Perusakan karakter bangsa melalui pendidikan ala
barat menjadi senjata ampuh yang melenggangkan penjajahan Belanda hingga
sekarang. Belanda terusir paksa untuk angkat kaki dari Indonesia 69 tahun yang
lalu, tetapi “puing-puing” penjajahan yang ditinggalkan Belanda sejak bangunan
kolonialisme berdiri megah di Indonesia.
Pelaksanaan politik
etis adalah upaya untuk mempertahankan penjajahan. Mereka beranggapan bahwa
jika Indonesia merdeka, mereka akan kehilangan segalanya. Indonesia, negeri
yang kaya raya dibuat menjadi bangsa pengemis (Pramoedya Ananta Toer).
Noe-kolonialisme begitu
mudah masuk melalui pintu gerbang yang bernama pendidikan. Rakyat dididik ala
barat, sudah barang tentu kurikumnya telah dirancang sedemikian rupa untuk
menghindari masyarakat menjadi “pintar”.
Perang Diponegoro atau Java Oorlog (1825 – 1830) menjadi trauma
tersendiri bagi Belanda, perang lima tahun itu membuar nafas pemerintahan di
Amsterdam menjadi kembang kempis, Negara harus menanggung hutang yang besar
atas kerugian akibat perang jawa itu. Inilah ketakutan Belanda jika saja terus-terusan
rakyat Indonesia didik oleh ulama-ulama Islam. Bisa jadi suatu saat nanti jika
Indonesia merdeka, bangsa ini akan menyerupai Kesultanan Aceh Darussalam dan
Kesultanan Demak abad ini.
Politik etis yang dicanangkan Belanda sebagai balas
budi atas “kebaikan” Indonesia.
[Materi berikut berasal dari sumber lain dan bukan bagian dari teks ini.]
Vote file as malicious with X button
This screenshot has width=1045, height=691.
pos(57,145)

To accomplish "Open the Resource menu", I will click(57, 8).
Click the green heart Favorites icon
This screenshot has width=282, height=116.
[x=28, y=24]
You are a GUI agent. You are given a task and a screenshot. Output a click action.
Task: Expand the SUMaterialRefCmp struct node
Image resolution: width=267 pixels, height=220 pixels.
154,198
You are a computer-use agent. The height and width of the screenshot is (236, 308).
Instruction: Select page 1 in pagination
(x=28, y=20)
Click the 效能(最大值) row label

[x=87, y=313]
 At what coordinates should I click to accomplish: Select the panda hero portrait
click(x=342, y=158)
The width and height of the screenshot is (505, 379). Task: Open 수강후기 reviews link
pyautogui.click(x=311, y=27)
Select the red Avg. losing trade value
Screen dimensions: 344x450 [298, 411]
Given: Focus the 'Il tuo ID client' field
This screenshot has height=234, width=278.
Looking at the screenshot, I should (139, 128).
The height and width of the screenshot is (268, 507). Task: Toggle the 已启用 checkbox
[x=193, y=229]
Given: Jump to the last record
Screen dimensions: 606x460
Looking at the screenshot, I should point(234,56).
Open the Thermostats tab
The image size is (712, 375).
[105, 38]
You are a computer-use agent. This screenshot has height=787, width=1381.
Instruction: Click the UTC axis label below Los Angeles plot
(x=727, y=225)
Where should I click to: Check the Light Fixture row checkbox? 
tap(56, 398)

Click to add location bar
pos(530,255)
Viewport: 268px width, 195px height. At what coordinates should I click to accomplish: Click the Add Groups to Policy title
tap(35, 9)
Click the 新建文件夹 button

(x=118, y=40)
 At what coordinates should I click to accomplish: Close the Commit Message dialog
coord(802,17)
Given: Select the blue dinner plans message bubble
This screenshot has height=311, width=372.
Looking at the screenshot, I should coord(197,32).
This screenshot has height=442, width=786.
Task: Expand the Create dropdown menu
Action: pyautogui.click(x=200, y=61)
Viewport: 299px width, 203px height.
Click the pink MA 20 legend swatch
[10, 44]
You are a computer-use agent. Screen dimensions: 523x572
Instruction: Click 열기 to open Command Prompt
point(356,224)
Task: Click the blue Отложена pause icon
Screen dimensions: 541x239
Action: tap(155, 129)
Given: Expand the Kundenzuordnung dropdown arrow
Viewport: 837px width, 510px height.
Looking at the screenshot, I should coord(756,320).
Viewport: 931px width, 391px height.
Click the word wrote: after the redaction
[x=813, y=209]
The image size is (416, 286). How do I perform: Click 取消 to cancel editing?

Slogan balas budi dalam politik etis hanyalah
pemanis bibir agar dagangan belanda laris dan dibeli masyarakat Hindia Belanda.
Politik ini pada akhirnya membuahkan
pergerakan nasional, menjadi tonggak sejarah musim semi kebangkitan nasional.
Namun efek yang jelas terlihat adalah upaya terselubung untuk menekan kelompok
islam (Sarekat Islam). Belanda membangun sekolah-sekolah di Indonesia dan
mendidik bangsa ini adalah untuk mencekokkan ideologi-ideologi seperti
nasionalisme, komunisme, sosialisme, teosofi, kejawen dll, kemudian ideologi
tersebut dibenturkan dengan Islam dan ulamanya.
Ketauladanan
Rasulullah SAW pada masa pergerakan nasional digerus habis, Belanda ingin menggantinya
dengan Karl Max (Bapak komunis), Jhon Locke (pencetus ide demokrasi modern) dan
Adam Smith (pendiri kapitalis).
Sejatinya kebijakan politik etis pemerintah kolonial
Belanda memang untuk menjauhkan ummat Islam di Indonesia dari Rasul-Nya, bukan
sebagai balas budi seperti yang tertera dalam buku Sejarah Nasional Indonesia
Misi terselubung
dari pengggelontoran politik etis oleh pemerintah kolonial menurut Ahmad
Mansyur Surya Negara dalam buku “Api Sejarah” (2009) adalah:
1.
Melumpuhkan
ulama melalui politik etis dengan mengganti pola pendidikan pesantren.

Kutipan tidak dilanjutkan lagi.